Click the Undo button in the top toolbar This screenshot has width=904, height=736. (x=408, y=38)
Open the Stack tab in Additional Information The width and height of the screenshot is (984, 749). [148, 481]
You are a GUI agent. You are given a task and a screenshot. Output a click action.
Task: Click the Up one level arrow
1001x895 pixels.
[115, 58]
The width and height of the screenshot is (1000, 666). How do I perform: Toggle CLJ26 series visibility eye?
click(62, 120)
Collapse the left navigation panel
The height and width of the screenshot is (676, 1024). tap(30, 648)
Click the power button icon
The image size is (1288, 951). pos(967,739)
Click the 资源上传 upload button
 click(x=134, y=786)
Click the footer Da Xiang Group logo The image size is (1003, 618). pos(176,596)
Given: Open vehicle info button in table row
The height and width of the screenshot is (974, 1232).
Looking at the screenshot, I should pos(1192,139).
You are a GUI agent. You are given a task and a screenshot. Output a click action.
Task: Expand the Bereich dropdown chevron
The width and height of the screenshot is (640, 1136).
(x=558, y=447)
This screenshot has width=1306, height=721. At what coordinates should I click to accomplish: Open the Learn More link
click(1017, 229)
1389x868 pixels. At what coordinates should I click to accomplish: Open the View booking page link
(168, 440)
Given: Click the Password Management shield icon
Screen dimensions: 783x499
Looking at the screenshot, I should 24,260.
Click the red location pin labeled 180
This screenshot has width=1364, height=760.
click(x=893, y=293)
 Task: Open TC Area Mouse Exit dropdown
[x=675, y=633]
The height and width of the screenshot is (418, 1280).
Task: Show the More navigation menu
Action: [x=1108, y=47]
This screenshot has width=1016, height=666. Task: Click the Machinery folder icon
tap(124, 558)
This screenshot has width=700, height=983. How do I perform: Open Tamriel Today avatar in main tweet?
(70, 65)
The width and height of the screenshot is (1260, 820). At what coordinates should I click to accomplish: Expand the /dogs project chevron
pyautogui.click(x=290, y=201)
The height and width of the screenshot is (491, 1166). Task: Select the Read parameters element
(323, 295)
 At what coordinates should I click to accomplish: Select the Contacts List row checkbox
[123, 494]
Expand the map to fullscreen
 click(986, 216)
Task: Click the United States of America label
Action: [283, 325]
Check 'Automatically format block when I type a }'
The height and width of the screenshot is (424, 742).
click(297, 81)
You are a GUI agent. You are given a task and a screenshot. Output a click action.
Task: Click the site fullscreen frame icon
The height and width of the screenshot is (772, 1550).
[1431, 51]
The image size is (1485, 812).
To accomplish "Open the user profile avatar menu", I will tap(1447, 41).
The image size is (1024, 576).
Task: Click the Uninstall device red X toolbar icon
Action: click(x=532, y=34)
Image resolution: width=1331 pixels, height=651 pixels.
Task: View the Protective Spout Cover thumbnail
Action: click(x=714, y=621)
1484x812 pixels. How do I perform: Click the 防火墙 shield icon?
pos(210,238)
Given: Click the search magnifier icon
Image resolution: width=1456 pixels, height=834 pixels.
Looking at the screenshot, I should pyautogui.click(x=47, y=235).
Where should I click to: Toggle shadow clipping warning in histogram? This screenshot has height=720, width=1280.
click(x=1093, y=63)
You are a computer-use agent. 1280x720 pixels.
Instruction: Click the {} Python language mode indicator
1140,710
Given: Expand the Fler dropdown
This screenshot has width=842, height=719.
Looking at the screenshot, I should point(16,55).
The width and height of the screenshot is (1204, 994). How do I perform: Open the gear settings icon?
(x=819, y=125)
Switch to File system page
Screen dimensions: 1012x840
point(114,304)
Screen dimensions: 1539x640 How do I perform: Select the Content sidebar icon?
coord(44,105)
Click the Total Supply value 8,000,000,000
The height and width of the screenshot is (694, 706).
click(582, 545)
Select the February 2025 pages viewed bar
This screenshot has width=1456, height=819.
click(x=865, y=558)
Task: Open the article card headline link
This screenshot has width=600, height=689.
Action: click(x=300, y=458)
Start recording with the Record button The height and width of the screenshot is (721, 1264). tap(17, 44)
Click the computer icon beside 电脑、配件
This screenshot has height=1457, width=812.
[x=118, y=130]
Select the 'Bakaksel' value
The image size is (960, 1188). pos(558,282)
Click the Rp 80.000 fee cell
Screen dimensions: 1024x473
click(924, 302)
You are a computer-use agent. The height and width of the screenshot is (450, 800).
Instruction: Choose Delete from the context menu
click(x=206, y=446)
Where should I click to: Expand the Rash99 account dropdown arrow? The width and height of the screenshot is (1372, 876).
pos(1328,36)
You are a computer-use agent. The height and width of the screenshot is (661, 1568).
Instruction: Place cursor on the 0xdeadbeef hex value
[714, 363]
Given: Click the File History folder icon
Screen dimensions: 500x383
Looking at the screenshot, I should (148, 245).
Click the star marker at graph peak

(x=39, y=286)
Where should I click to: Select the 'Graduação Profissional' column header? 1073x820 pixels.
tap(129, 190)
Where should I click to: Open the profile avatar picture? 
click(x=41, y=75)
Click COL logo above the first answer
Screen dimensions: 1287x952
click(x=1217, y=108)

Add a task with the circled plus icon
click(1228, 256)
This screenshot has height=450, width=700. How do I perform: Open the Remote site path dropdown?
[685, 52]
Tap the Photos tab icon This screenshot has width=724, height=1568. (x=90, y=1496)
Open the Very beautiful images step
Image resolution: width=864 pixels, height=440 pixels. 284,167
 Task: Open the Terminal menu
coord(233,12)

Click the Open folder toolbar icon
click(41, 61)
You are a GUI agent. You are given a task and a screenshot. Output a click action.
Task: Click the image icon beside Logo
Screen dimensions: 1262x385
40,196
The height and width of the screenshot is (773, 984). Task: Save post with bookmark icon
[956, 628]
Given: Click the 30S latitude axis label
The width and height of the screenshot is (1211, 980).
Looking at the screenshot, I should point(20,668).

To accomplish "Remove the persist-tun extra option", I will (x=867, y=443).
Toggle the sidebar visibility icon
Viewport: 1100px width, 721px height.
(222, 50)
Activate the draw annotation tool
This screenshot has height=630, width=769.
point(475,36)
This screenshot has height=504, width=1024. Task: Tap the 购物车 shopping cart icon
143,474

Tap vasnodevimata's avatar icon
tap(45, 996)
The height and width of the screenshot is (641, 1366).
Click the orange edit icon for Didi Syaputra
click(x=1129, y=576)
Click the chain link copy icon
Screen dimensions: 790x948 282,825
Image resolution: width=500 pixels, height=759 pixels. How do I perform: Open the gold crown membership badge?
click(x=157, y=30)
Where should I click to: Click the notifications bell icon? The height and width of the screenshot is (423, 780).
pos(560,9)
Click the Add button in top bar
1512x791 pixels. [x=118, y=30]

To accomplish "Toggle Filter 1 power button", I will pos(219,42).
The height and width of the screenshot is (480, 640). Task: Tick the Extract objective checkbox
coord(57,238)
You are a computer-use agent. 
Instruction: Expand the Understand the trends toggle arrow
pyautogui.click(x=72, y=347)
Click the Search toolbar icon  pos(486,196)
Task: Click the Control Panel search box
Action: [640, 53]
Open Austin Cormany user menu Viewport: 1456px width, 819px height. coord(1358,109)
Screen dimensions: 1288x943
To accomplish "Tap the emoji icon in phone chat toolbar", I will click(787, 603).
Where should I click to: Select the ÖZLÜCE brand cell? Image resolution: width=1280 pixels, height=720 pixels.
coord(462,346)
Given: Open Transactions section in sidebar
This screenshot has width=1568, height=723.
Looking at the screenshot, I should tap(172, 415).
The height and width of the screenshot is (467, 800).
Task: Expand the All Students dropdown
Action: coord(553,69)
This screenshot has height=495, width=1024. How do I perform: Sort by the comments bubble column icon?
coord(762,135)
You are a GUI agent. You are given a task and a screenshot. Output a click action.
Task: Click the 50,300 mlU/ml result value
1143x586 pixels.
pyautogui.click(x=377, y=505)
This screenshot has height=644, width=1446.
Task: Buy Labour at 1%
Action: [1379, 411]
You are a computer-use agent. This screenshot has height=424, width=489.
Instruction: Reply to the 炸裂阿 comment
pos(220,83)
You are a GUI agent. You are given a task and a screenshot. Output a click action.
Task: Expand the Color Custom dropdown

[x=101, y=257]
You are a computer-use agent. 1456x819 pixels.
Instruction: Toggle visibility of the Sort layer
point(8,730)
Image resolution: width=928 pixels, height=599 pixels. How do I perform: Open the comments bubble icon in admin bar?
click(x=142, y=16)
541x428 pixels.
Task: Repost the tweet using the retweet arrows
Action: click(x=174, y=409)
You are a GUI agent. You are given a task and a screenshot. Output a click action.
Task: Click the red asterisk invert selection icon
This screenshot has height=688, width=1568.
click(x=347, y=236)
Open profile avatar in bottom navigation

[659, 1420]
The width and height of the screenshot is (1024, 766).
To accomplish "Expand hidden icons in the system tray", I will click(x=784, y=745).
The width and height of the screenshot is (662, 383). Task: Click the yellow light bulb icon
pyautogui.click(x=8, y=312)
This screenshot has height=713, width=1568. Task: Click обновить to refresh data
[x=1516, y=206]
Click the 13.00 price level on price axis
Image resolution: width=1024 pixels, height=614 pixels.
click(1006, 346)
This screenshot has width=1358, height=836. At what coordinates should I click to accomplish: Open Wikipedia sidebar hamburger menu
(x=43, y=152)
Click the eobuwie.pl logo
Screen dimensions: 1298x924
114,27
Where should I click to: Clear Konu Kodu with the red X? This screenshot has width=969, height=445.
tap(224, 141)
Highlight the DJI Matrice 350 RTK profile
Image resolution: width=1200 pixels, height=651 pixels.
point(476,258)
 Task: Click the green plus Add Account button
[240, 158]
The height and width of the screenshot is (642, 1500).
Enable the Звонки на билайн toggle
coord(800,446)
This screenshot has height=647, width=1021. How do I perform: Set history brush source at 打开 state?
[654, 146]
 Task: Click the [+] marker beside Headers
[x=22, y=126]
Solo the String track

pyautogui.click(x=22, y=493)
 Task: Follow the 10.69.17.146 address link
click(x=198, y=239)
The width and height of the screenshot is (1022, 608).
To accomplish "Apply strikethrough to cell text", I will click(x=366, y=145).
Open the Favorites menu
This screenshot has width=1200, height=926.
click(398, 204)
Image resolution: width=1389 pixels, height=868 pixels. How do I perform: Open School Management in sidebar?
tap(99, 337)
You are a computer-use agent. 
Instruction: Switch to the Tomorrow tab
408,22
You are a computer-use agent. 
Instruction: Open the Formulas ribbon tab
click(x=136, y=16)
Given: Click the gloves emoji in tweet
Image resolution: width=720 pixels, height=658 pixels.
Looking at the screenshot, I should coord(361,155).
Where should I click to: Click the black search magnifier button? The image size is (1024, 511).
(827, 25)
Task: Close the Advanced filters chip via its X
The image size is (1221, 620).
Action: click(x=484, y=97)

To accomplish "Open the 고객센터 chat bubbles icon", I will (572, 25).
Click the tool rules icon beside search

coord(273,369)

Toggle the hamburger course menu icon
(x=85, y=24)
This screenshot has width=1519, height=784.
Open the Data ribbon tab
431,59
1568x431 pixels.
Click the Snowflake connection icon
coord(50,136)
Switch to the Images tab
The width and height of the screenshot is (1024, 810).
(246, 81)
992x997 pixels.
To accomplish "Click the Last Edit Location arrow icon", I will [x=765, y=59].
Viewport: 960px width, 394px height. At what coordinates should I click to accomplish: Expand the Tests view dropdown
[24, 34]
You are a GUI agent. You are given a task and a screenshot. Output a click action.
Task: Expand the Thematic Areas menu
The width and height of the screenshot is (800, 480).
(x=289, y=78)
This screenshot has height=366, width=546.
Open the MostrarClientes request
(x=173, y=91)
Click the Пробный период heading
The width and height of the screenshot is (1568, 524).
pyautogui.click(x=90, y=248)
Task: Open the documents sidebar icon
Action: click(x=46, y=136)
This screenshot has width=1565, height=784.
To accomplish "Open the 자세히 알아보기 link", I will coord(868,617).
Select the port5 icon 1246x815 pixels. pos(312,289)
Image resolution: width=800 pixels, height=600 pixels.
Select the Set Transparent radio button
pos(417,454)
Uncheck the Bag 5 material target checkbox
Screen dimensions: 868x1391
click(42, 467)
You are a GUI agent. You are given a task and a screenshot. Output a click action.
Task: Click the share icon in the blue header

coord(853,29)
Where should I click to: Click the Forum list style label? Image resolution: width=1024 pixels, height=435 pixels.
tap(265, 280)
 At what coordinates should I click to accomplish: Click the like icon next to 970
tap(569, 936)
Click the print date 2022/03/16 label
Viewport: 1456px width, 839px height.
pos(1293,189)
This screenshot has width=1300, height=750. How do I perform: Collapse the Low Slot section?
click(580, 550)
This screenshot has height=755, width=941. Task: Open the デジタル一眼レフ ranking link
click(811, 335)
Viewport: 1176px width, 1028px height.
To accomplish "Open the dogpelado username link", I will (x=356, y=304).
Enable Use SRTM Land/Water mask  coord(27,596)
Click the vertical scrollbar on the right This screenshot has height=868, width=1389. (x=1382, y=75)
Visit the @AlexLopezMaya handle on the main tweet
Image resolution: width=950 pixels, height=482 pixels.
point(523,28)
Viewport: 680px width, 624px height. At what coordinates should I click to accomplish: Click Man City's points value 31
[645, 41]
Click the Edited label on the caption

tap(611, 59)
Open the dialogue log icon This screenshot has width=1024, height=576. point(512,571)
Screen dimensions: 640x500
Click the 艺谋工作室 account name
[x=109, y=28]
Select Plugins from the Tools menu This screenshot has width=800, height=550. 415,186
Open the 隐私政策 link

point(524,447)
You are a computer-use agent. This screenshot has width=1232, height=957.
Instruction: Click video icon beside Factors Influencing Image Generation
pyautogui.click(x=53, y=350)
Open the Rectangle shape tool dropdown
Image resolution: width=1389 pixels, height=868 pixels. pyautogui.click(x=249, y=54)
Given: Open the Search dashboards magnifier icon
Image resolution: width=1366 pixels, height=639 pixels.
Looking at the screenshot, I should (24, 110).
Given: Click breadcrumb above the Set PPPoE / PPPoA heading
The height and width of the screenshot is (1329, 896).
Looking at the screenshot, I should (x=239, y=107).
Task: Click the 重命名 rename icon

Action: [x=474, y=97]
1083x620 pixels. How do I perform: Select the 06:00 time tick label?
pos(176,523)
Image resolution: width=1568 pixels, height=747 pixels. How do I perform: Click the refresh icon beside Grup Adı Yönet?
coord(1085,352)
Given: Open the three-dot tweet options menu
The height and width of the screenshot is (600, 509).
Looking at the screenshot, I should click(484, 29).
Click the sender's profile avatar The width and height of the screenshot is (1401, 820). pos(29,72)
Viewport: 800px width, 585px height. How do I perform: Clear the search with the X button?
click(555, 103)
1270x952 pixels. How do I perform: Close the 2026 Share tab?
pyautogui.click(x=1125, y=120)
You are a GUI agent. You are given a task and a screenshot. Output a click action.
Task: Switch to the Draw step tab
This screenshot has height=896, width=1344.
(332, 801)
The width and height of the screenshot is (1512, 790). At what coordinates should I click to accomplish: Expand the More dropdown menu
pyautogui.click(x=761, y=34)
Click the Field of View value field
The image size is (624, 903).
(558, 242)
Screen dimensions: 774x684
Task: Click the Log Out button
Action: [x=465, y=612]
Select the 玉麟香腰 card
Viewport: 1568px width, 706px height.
----
• [Task statement]
Rewrite the listing from the line with "At what coordinates should I click to accomplish: Click the" up to and including the line with "click(580, 550)", changing "Collapse" to "Expand" and leaving everything else the same.

• [Exercise output]
 At what coordinates should I click to accomplish: Click the like icon next to 970
tap(569, 936)
Click the print date 2022/03/16 label
Viewport: 1456px width, 839px height.
pos(1293,189)
This screenshot has width=1300, height=750. How do I perform: Expand the Low Slot section?
click(580, 550)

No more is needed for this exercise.